Alıştırmanın amacı — Lütfen verilen metne göre söyleyin: dizide balıkçı Vicent'i hangi oyuncu canlandırıyor?

Verilen metin —
Gelelim Oscar’a. Oscar, ölümüyle bütün hikâyeyi doğuran adam olmasının yanı sıra eşi Alex ile Veronica arasında gidip gelen sevgisiyle esasında seyircinin zihninde iki farklı ilişki biçimini çarpıştırıyor: Bir tarafta modern, şehirli bir aile. Birbirine “ait” bir çift. Diğer tarafta ise Veronica’nın sunduğu biraz vahşi, çokça tutkulu ama bir o kadar karmaşık bir aşk. Başlarda Veronica’nın aşka ve sevgiye bakışı, inatla “hayatımın aşkı” dediği adamı sahiplenmeyişi Oscar’ı zorluyor. Veronica’yı bilhassa Vicent’ten kıskanıyor. Ancak zamanla iş öyle bir noktaya varıyor ki Veronica ile yatağa Vicent’le beraber giriyor. Hatta bir noktada Vicent ile Oscar arasında cinsel gerilim de oluşuyor. Bu cinsel gerilimden Oscar’ın ya da Vicent’in eşcinsel oldukları sonucunu çıkarmamız güç; daha doğrusu, böyle bir sonuç çıkarırsak dizinin anlatmak istediğini çok yanlış anlamışız demektir! Vicent ile Oscar arasında cinsel bir gerilim oluşurken ya da final bölümünde Alex, Veronica’yla sevişirken dizinin yaptığı, ilişki ve cinsiyet kalıplarını zorlamak. Onları dağıtmak, parça pinçik etmek. Veronica’ya gönlünüzü bir kaptırdınız mı tıpkı Oscar ve daha sonra Alex gibi değişiyorsunuz: Veronica’nın Albufera’daki evi sanki sihirli bir mekân, onun içinde sevgiden gayrı ne bir cinsiyet var ne aidiyet! Oscar da evin ve Veronica’nın sihrinden azade değil. Burada Irene Arcos’un oyunculuğuna da bir parantez açalım: Álvaro Morte’den söz etmeye gerek bile yok, Alex rolünde Veronica Sanchez de gayet başarılı bir performans sergiliyor ama Irene Arcos’un Veronica karekterine can verişi bambaşka! The Pier‘in en güçlü taraflarından birinin oyuncu seçimleri ve oyuncu performansları olduğunu sırf Irene Arcos’a bakarak bile söyleyebiliriz sanırım. Burada bir de ana karakterlerden olmasa da balıkçı Vicent’i canlandıran Paco Manzanedo’yu anmak gerek; sanırsınız bir Sait Faik öyküsünden çıkmış! Teni Akdeniz, gözleri denizcil Vicent, Alex’e karşı bazen kayıtsız bazen soğuk tutumuyla bir süre dizinin gizem unsurlarından biri de oluyor ve bunda Manzanedo’nun oyunculuğunun büyük rolü var.

Gösterilen bilgiler —
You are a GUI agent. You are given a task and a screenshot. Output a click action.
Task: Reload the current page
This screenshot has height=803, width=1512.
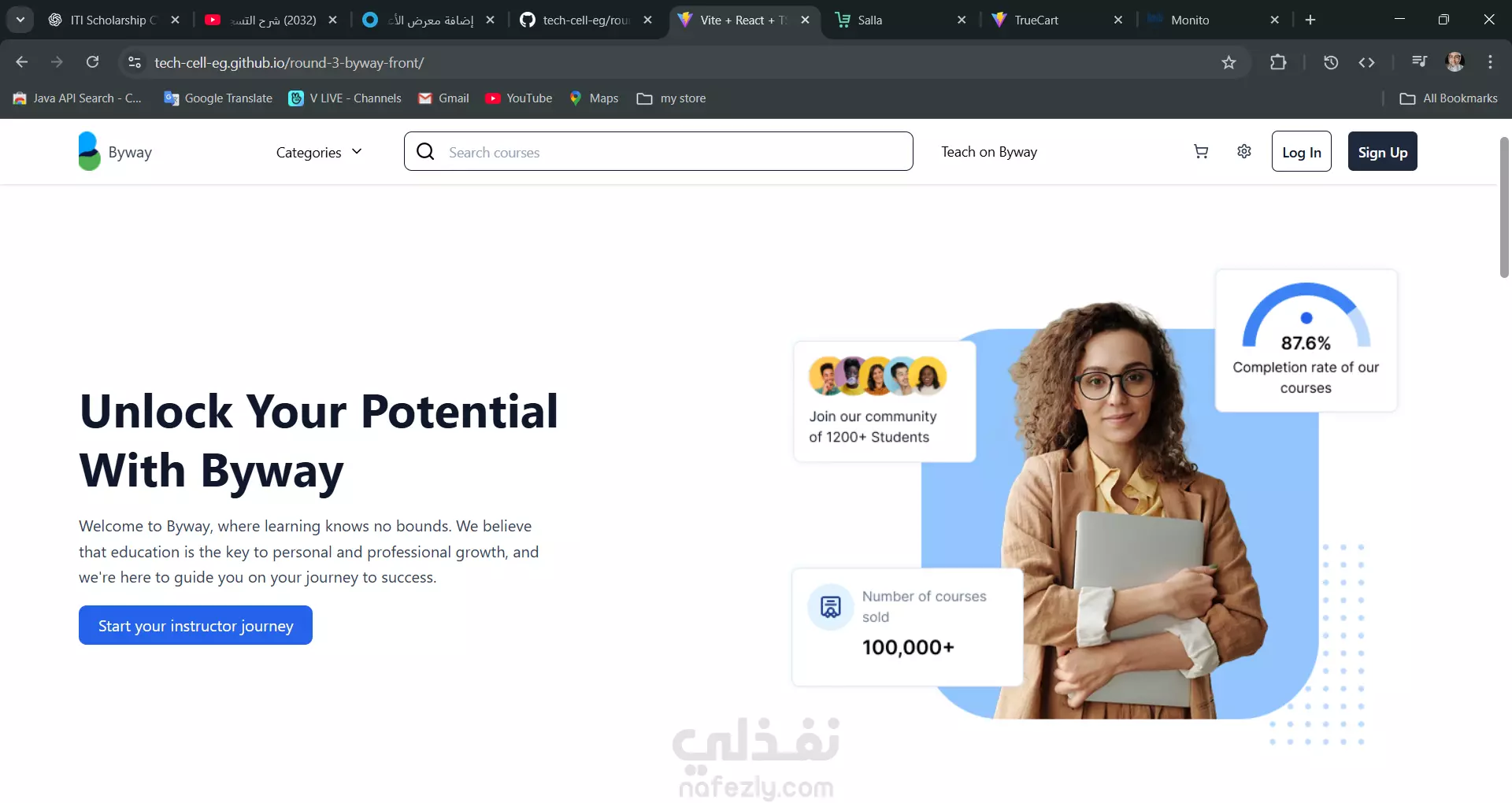[x=92, y=62]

Görevin sonucu — Paco Manzanedo.